Research by Yale economists Dr. Zack Cooper and Dr. Fiona Scott Morton is driving this burst of bipartisan legislating. The economists’ work exposed the scale of out-of-network billing in emergency departments, explained why it happens, and tested a potential policy solution. Their findings drew detailed coverage from The New York Times and other major media outlets and attracted the attention of state and federal lawmakers. Every congressional committee working on the issue has cited them. They have consulted with senators and members of Congress on policy remedies.
Dr. Cooper is associate professor of public health at the Yale School of Public Health and in the Department of Economics. They analyzed billing data from a large commercial insurer covering 2.2 million emergency room visits across the U.S. finding that more than one in five patients who went to emergency departments within their health-insurance networks were treated by an out-of-network doctor and potentially incurred substantial, unexpected expenses. It was the first national estimate of the frequency of “surprise” out-of-network medical billing.

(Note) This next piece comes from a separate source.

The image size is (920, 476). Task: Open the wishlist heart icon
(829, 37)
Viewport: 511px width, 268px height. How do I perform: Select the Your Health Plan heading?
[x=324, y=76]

The researchers calculated that patients were exposed to an average bill of $622.55 if their insurer only covered in-network rates. To address the problem, they proposed requiring hospitals to sell an emergency-care package that bundles physician services and facility fees, as well as staff their own emergency rooms and pay physicians directly — measures they argue would preserve competition among physicians, hospitals, and insurance carriers and ensure that patients are not surprised by expensive medical bills.